Nella sezione Present Future di Artissima 2003, l’albanese trapiantato negli States Helidon Gjergji (Tirana, 1970. Vive a San Francisco) aveva riscosso un notevole interesse, grazie all’intersecazione matura e originale di action painting e critica mediologica. Proprio a questa riflessione, impercettibilmente calcata sul secondo versante, è dedicata la mostra prodotta da Rossana Ciocca nel nuovo spazio di via Lecco. In un ambiente atipico -ricordando la precedente sede della galleria, certo più tradizionale- che sarà profondamente ripensato durante l’estate, Gjergji ha allestito quattro installazioni site specific.
In ordine d’apparizione, Hawaii (2004) è una piscina gonfiabile circolare per bambini, con qualche dito d’acqua. Come spade di Damocle, sei televisori portatili da 5’’ sono sospesi su di essa e, dopo l’intervento a smalto dell’artista, proiettano l’immagine delle lettere che costituiscono il titolo dell’opera. Il suono disturbato delle televendite che proviene da ciascun apparecchio non fa che aumentare il senso di disagio che sprigiona questa icona della finzionalità postmoderna, ove un presunto paradiso naturale è mostrato in tutta la sua immaginifica iper-realtà, nel senso in cui Jean Baudrillard intende questo termine. Sulla parete antistante, un video proietta immagini virate e sgranate con un sottofondo live-tv, autentica cifra dell’esposizione.
Ad una prima impressione, che farebbe pensare a riprese in dettaglio al limite dell’astrazione, si sostituisce la consapevolezza che Gjergji ha ripreso con una prospettiva dall’alto e appena scostata uno schermo televisivo sul quale passavano immagini di vario genere, dal film poliziesco alla soap opera. A seconda della tipologia di trasmissione, variano le dominanti cromatiche, naturalmente i suoni, nonché la vibrazione della telecamera. Le ultime due installazioni che si fronteggiano sono Physio-Tv (2002) e Action TV Painting (2003). La prima mette in scena i piccoli televisori di Hawaii, schermati da bottiglie di birra in vetro verde e marrone alle quali è stata asportata l’etichetta.
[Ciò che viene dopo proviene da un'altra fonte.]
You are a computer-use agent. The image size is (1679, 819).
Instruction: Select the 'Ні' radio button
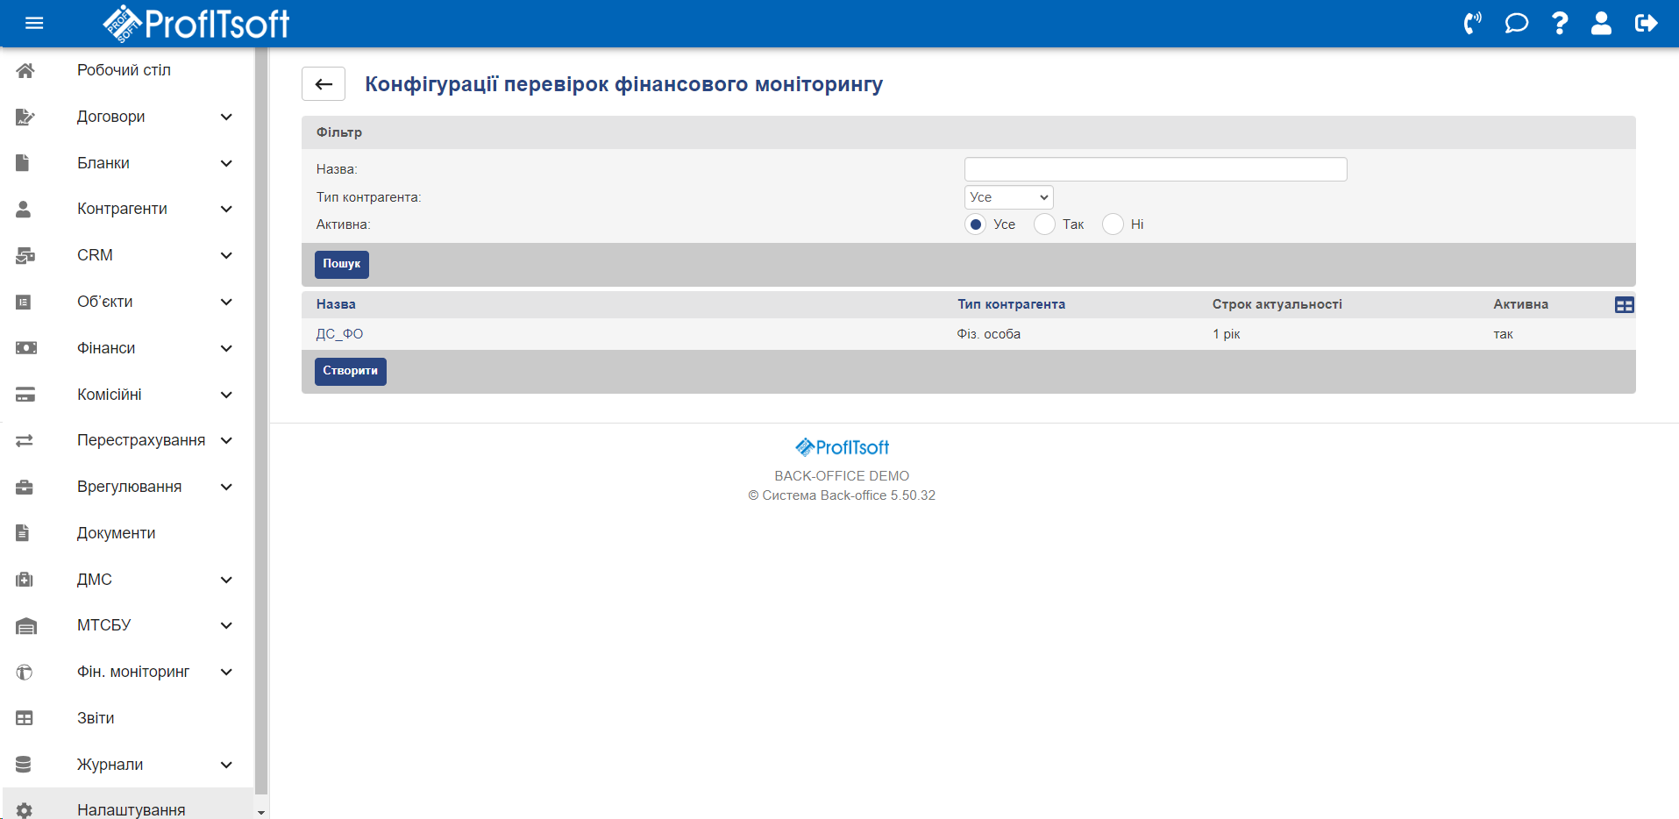[x=1113, y=224]
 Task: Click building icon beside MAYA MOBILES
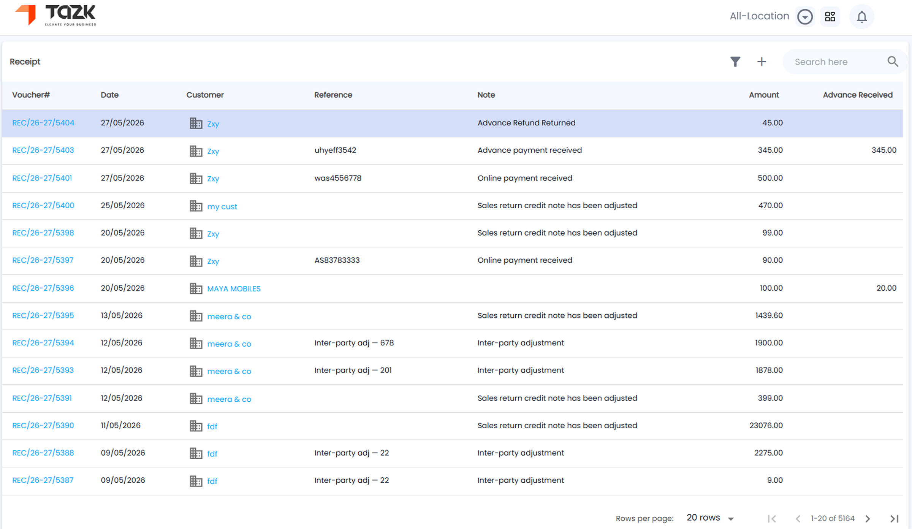click(196, 288)
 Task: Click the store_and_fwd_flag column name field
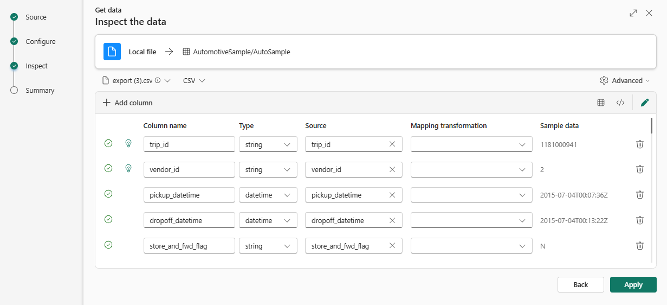[189, 246]
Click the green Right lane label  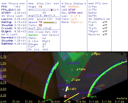tap(92, 97)
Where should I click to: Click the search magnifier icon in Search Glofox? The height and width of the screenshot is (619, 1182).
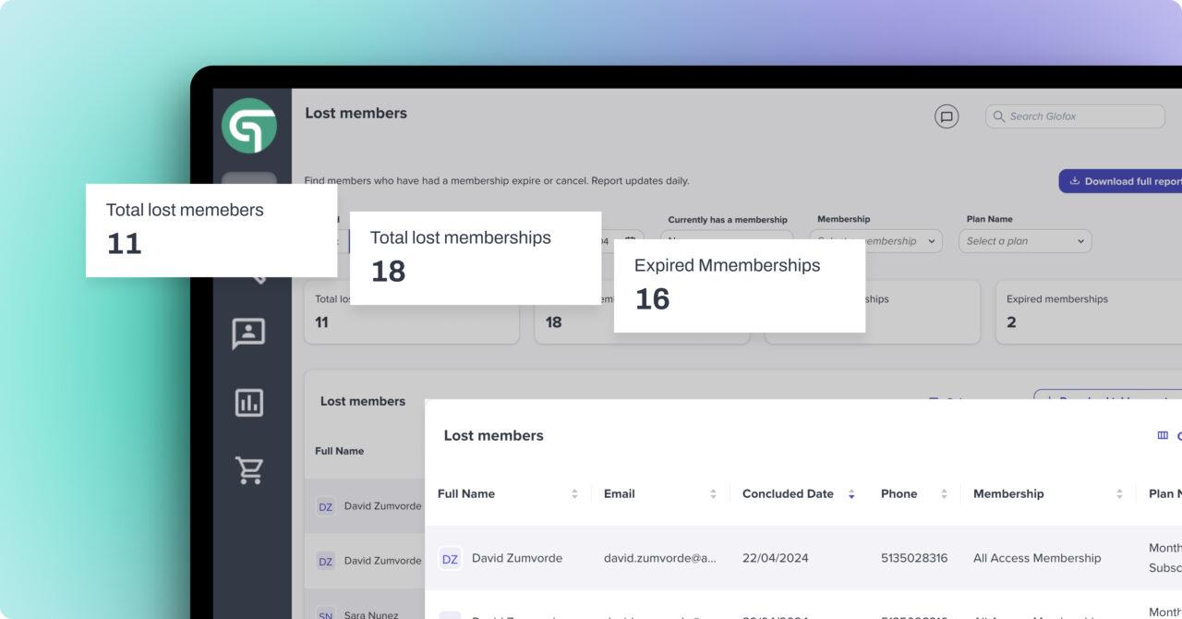pyautogui.click(x=998, y=115)
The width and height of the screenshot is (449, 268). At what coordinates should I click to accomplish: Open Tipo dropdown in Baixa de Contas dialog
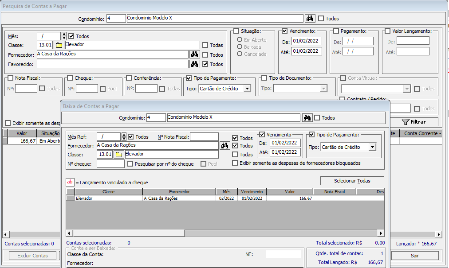click(372, 147)
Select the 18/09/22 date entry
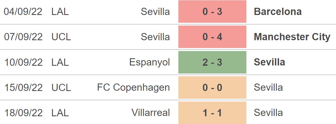 (24, 113)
La programmazione caotica viene così resa pura forma ondeggiante sul suono confuso di innumerevoli voci e rumori, significando l’obiettivo annichilente di una microfisica del potere che porta al grado zero le relazioni interpersonali e l’esprit critique, in favore di un abbruttimento costituito da una miscela di ovattamenti mediatici e stordimenti alcolici. La seconda installazione è stata presentata ad Artissima in una forma più articolata. Non è un caso che l’albanese abbia vinto nel 2004 il Project Grant della Fondazione Pollock-Krasner di New York.
Infatti, reinterpretando il “dripping” sugli schermi televisivi, Gjergji crea due totem brancusiani inquadrati in altrettante tele, attraverso le quali le immagini sono flou e possono essere agite mediante i telecomandi messi a disposizione dei visitatori. Alla gestualità di Jackson Pollock viene sostituita la pseudo-sovranità del telespettatore esercitata con lo zapping. Sarà lecito in campagna elettorale?